American physician and public servant

Richard Dennis Arnold (August 19, 1808 – July 10, 1876) was an American medical doctor and public servant in Savannah, Georgia, United States. He was the city's mayor for four terms, and was in office during General William Tecumseh Sherman's "March to the Sea". He convinced Sherman to spare Savannah by surrendering the city to President Abraham Lincoln.

== Early life ==
Arnold was born in 1808 in Savannah, Georgia, to Captain Richard Arnold and Eliza Dennis.

He graduated from the College of New Jersey, before attaining an M.D. from University of Pennsylvania Medical School in 1830.

== Career ==
Arnold was a co-founder of the Georgia Historical Society (1839), the American Medical Association (1847; becoming its vice-president in 1851), the Georgia Medical Society and Savannah Medical College (1850). He taught at the college.

He served in the Georgia Senate, defeating General Francis S. Bartow in 1842.

In 1833, he began publishing the Daily Georgian with W. H. Bullock, a role which lasted for a year. In 1835, he was a physician at the Savannah poorhouse and hospital. He remained in the role for the next two decades.

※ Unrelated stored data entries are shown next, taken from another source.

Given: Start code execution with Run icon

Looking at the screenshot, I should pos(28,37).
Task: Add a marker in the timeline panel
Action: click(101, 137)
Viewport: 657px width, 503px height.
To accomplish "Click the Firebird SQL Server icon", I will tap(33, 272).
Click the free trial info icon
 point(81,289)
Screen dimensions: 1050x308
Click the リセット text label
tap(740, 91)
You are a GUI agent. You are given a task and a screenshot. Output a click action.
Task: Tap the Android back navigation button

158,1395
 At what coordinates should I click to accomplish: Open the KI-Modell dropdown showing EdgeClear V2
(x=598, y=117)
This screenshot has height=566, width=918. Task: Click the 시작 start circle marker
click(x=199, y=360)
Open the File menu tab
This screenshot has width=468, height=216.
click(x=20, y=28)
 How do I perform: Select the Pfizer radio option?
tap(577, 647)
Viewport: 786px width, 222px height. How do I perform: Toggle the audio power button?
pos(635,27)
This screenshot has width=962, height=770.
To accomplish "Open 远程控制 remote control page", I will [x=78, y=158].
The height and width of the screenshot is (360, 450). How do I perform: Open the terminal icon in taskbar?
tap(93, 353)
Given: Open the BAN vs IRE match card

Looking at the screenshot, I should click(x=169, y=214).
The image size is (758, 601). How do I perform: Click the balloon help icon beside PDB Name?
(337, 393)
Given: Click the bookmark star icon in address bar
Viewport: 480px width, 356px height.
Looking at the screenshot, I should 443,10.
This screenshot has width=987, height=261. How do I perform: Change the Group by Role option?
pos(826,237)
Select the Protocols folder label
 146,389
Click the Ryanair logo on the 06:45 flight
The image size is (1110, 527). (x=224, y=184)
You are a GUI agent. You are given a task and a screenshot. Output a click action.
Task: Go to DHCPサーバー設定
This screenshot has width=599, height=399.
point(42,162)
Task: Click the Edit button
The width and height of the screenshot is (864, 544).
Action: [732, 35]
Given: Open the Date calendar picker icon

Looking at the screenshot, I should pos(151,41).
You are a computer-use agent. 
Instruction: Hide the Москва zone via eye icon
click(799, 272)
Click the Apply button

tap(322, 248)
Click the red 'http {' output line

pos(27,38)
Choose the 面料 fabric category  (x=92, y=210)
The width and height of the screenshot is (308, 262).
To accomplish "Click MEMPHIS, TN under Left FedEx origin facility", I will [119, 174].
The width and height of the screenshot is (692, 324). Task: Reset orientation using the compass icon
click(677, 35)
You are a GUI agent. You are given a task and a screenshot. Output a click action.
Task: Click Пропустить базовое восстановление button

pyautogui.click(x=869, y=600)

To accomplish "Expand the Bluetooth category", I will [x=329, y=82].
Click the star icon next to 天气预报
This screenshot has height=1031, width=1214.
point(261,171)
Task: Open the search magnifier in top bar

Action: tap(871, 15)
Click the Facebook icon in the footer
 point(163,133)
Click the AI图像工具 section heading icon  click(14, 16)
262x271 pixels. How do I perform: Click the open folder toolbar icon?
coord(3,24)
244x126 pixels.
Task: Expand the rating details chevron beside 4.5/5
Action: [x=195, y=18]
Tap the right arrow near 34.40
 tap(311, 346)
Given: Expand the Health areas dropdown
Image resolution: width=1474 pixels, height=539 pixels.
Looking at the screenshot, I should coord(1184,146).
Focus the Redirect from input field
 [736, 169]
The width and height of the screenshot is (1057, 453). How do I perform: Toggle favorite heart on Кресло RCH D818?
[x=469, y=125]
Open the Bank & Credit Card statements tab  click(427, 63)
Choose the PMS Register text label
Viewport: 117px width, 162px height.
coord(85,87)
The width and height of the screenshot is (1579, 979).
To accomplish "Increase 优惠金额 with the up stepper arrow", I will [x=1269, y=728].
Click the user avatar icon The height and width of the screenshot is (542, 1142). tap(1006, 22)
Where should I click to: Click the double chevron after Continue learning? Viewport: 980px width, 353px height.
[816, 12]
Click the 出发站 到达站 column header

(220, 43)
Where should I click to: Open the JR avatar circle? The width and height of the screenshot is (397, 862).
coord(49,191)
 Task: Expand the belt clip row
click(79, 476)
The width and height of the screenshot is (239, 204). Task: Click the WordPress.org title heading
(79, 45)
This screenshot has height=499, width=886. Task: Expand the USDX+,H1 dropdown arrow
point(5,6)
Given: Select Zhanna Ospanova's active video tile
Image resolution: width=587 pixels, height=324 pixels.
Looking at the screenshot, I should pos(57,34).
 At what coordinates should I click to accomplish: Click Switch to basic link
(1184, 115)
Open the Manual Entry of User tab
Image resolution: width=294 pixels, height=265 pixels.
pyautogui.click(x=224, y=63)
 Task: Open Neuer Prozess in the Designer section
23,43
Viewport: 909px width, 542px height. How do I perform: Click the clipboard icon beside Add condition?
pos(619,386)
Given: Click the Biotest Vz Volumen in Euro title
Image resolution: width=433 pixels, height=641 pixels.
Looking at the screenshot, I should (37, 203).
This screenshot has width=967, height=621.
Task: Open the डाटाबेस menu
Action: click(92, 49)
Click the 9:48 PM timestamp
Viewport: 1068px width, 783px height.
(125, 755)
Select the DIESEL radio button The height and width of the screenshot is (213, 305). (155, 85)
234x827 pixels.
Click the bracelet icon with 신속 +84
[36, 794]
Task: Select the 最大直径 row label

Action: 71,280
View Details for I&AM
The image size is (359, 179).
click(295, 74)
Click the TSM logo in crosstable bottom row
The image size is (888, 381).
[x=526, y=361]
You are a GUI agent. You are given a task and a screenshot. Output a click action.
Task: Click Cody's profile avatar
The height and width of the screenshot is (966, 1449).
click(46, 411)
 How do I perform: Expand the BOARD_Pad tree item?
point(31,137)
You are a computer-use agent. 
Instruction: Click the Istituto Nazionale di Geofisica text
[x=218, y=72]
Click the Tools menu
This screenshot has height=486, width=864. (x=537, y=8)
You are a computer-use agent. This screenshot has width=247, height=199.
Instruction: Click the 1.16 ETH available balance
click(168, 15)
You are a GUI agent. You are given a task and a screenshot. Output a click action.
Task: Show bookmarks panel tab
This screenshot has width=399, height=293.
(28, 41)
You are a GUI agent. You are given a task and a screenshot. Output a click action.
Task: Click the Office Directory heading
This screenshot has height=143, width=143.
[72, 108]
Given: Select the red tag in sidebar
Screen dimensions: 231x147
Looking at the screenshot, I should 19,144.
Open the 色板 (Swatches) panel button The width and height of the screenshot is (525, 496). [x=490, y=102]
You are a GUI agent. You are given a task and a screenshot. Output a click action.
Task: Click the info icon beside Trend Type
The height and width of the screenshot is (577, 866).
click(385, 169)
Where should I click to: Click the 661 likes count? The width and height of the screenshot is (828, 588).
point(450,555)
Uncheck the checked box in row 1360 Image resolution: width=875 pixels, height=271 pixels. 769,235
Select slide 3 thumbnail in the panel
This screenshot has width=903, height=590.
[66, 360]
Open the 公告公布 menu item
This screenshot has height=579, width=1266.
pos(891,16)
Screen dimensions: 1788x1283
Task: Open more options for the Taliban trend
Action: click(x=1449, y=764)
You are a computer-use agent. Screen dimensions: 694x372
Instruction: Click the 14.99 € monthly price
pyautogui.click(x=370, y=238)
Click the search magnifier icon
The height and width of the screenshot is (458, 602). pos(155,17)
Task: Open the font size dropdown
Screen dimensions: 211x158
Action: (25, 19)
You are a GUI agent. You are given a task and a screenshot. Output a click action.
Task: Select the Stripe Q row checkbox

He was mayor of Savannah on four occasions, including when William Tecumseh Sherman invaded the city. Arnold surrendered the city to Sherman, to avoid the general burning it during his 1864 March to the Sea.

== Personal life ==
Arnold married Elizabeth Baugh Stirk.

== Death ==
Arnold died of tuberculosis in 1876, aged 67, in the same room in which he was born. He had survived his wife by 26 years, and was buried beside her in Savannah's Bonaventure Cemetery.